A printed copy of the play The Qing Ding Pearl

The Qing Ding Pearl (慶頂珠 (庆顶珠)) is a Chinese play. It dates to the Song dynasty and is still performed in adapted forms in the Beijing Opera.

The play is known by other titles: Two sections (折 zhe) of the main play are sometimes performed separately as The Fisherman's Revenge 漁夫恨 or A Fisherman Kills a Family also Collecting the Fishing Tax.

==Plot==
The play tells the story of Xiao En (whose real identity is Ruan Xiaoqi from Water Margin), a poor fisherman and his daughter who seeks bloody revenge after their livelihoods are taxed away by the overbearing Squire Ding.

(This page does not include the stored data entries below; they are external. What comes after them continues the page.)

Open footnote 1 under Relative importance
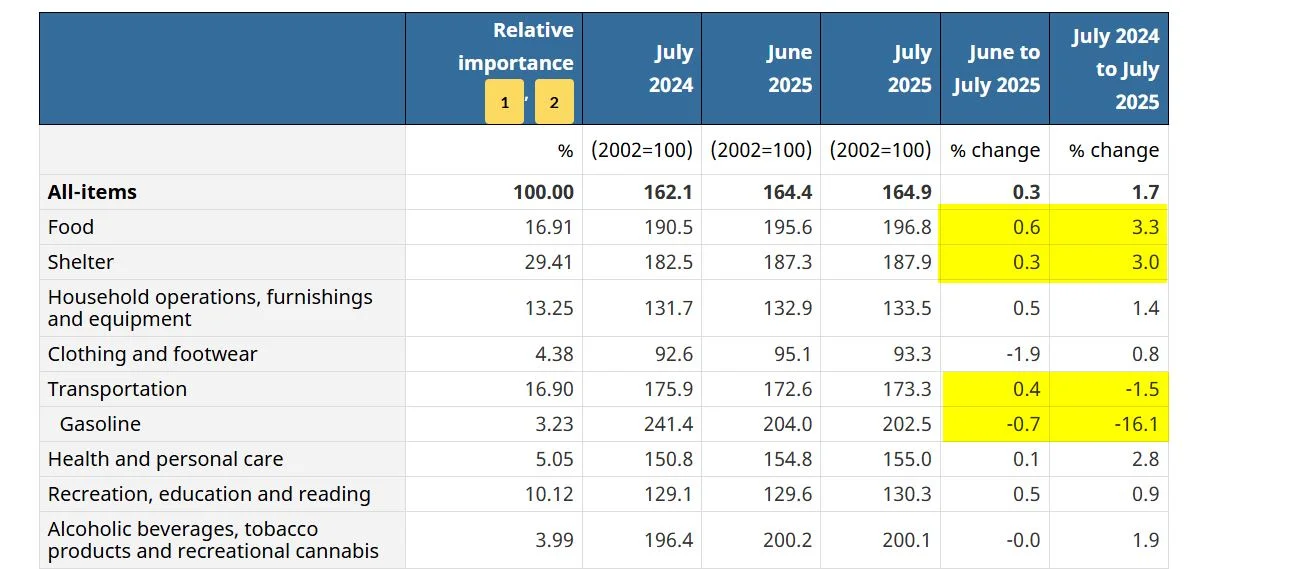Image resolution: width=1304 pixels, height=569 pixels. click(504, 102)
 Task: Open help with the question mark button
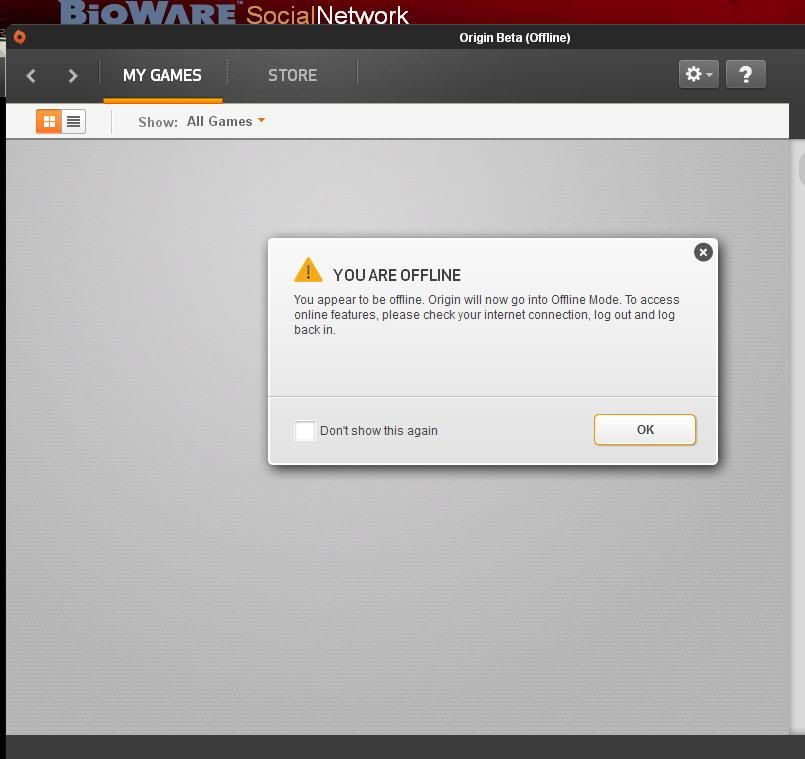point(745,74)
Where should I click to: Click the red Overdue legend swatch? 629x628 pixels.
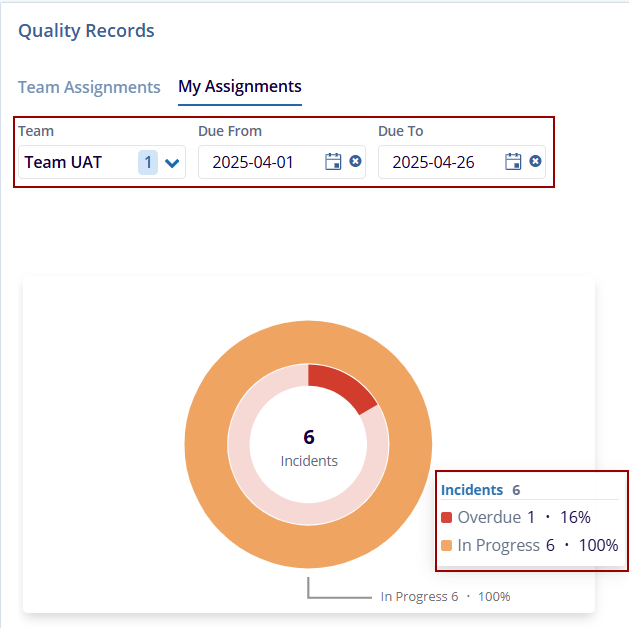coord(447,518)
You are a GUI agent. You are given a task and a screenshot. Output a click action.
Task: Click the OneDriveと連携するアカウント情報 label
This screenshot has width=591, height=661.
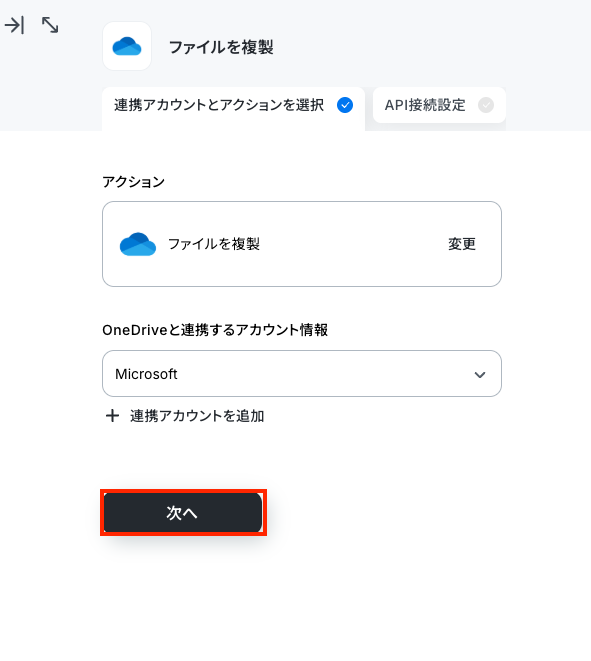(215, 330)
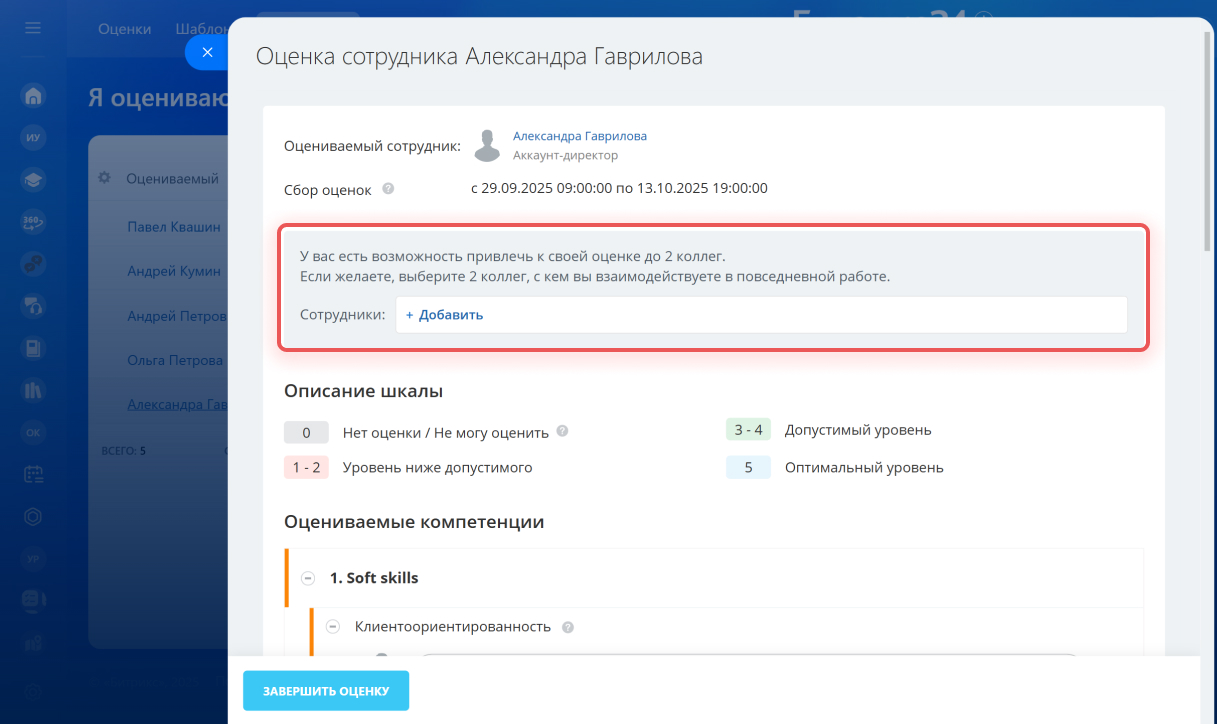The width and height of the screenshot is (1217, 724).
Task: Select Павел Квашин in the list
Action: (174, 227)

Squire Ding sends tax collectors and boxers to Xiao's fishing vessel but the fisherman refuses because the tax is illegal and the river had run dry. Therefore, there is no fish for him to be taxed on. Two swashbucklers named Li Jun and Ni Rong help Xiao En. The now bloodied Boxers escape and report to Squire Ding. For his transgression, Xiao is whipped. Angered, he and his daughter go to Squire Ding's residence – The Ding Mansion. They sneak in, his daughter wearing the Qing Ding Pearl to masquerade as a noble. Inside, the pair slays everyone inside.

==Music==
The play is a play.

==History==
The twentieth-century Chinese actor Mei Lanfang frequently performed the role of the fisherman's daughter to great acclaim.